===== Record excerpts

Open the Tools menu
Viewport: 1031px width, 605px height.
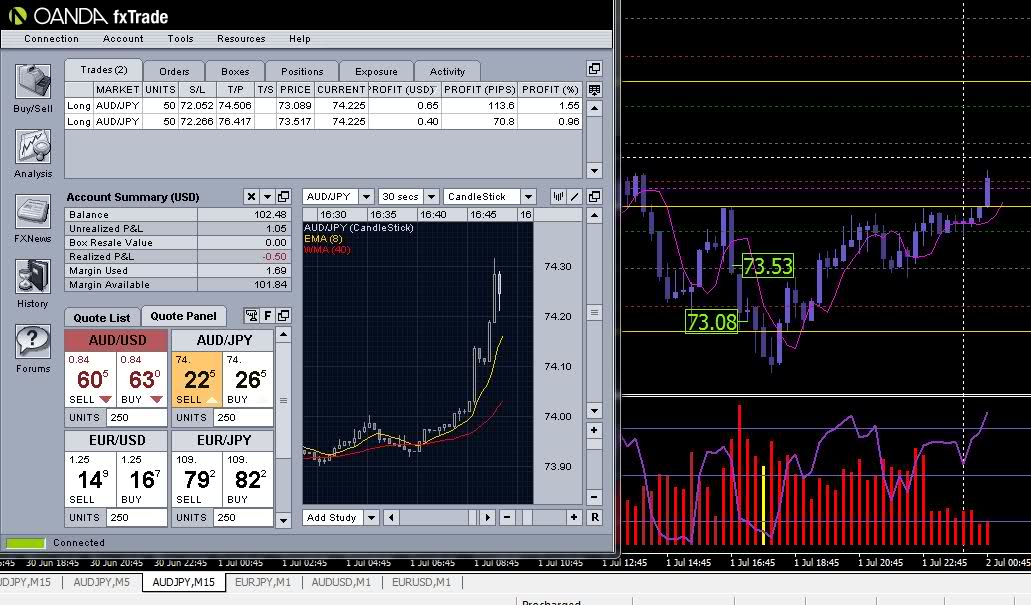tap(180, 39)
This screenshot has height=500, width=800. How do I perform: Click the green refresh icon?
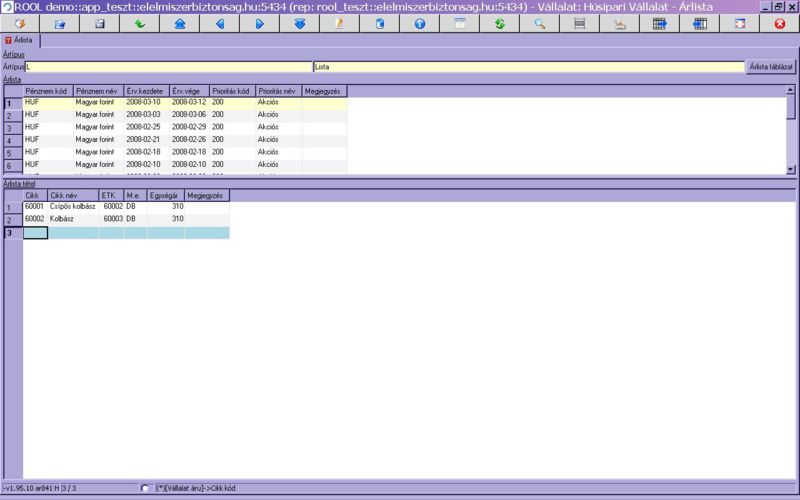pos(500,23)

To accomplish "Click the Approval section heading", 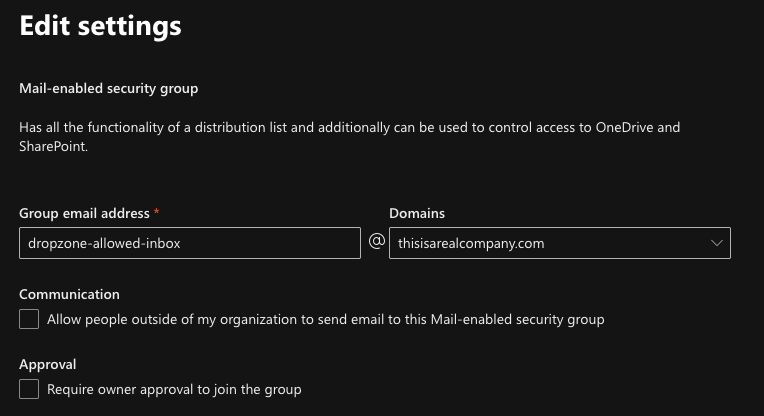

==========

» Required task
Copy out the text of all the records above word for word, leaving out the pictures.

» Solved problem
Open the Tools menu
Viewport: 1031px width, 605px height.
tap(180, 39)
This screenshot has height=500, width=800. How do I perform: Click the green refresh icon?
pos(500,23)

To accomplish "Click the Approval section heading", 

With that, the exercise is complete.